Alcediag has been in discussions with several pharmaceutical companies to talk about the possibility of using Editox to test the molecules they are developing for psychiatric treatment, Prieux told GenomeWeb. "It will allow them to mitigate the risks linked to adverse psychiatric side effects while limiting the use of animals in pre-clinical phases," she said. 

Currently, the firm is marketing the Editox test itself, although it may consider marketing agreements down the line, Prieux said.

The firm's primary competition in this space will come from Assurex Health, which was recently acquired by Myriad Genetics.  Assurex markets GeneSight, a test that analyzes a person's cheek swab sample for a panel of PGx markers that doctors can use to personalize their patients' antipsychotic and antidepressant medications. This test "aims to stratify patients, or identify patients' response to a treatment," Prieux noted. "They also claim that they are able to manage adverse side effects."

While both companies compete in this space, Prieux indicated that she doesn't believe that the two products are in direct competition at present. "The main difference between the Assurex technology and Alcediag's is that Assurex is looking at genetic mechanisms while we are looking at epigenetic mechanisms," Prieux said in an email. Alcediag's tests are early post-transcriptomic, which gives it the advantage of providing information with only a short delay on a patient's response to treatment, she said. While the genetic background of a patient is important, it doesn't allow insight into whether a gene is expressed.

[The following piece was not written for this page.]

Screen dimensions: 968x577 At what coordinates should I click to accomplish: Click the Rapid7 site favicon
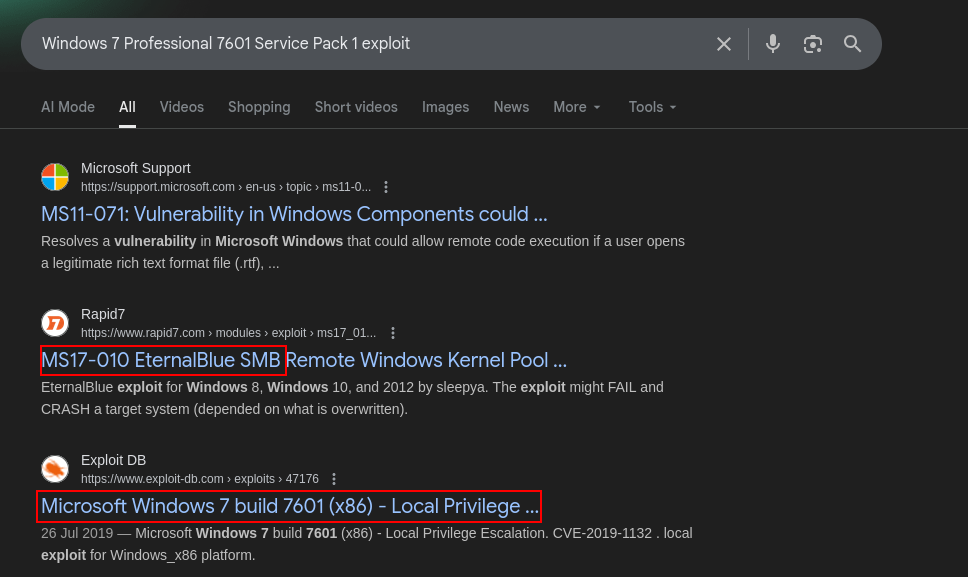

Additionally, the Editdiag test that Alceidag is developing will allow clinicians to diagnose mental illnesses, which is not in Assurex's scope, Prieux claimed.

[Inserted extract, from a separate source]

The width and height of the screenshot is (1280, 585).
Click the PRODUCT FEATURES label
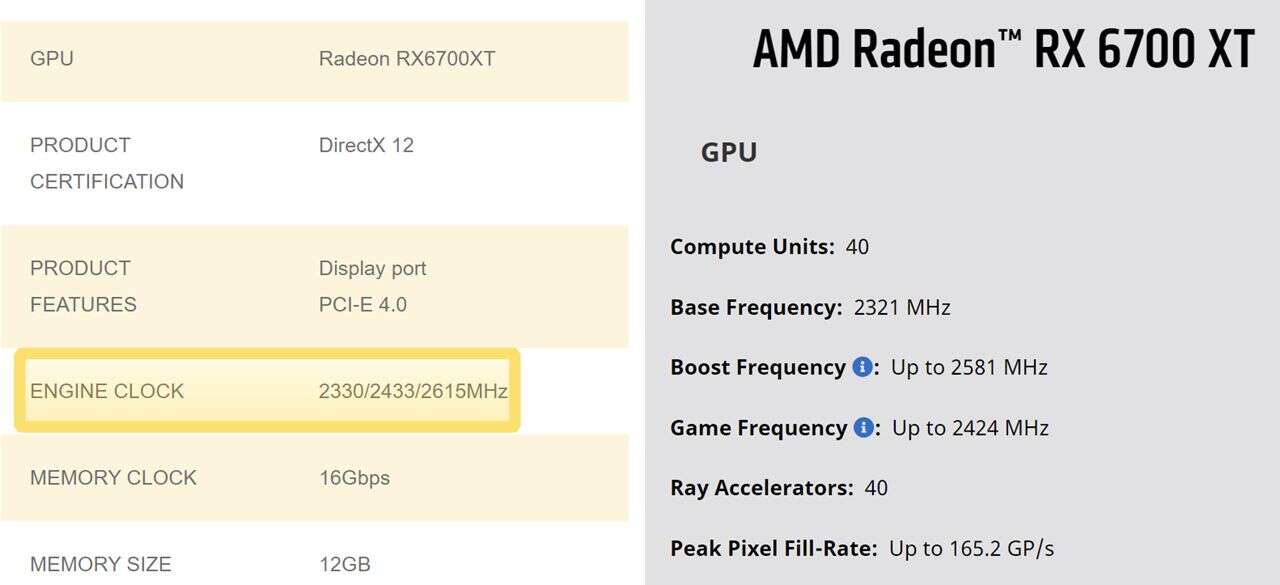83,286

Another psychiatric pharmacogenomics firm called CNSDose launched earlier this year with plans to introduce a depression medication dosing test that could compete with the Editox test.  

The firm's Editdiag test, which is currently in development with a target launch date in 2019, interrogates a panel of five specific RNA biomarkers taken from a small blood sample, a few milliliters, using next-generation sequencing on Illumina platforms, said Prieux. The firm believes these specific types of RNA markers are unique to patients with particular psychiatric disorders.

Alcediag has reported some results from a small clinical trial involving a few dozen patients recruited from two centers in Spain and France involved in a psychiatric emergencies prospective study. The patients were divided into two groups: one group of patients that suffer from major depression but have no history of suicide attempt, and another group of patients that suffer from major depression and have made suicide attempts.

The results showed that Alcediag's five biomarkers could diagnose depression and/or suicide risk with 95 percent specificity and 89 percent sensitivity.

When a patient comes into the "psychiatric emergency room" there is a 48-hour period in which psychiatrists have to decide what the best course of action is — which may be to send them back home or to hospitalize them for a longer period, Prieux explained. Traditionally, doctors have patients fill out questionnaires, interview them, and interview family members to get enough data to make a decision. "[These tests] give them another way to evaluate the patient," Prieux said, adding that a diagnostic tool that could help diagnose and monitor depression and suicide risk "could have a tremendous and positive impact on patients."

Among adults, major depression is one of the most common mental disorders in the United States, according to the National Institutes of Health. Major depression creates a higher risk of suicide, which took more than 42,000 lives in the United States in 2014, according to the US Centers for Disease Control.

After the Editdiag test rolls out onto the market in a few years, Alcediag has plans to expand.

"We know that RNA editing is involved in many areas, both psychiatric and non-psychiatric," Prieux said. Future diagnostic tools sold by the firm will use different RNA biomarkers, but use the same basic technology, she added.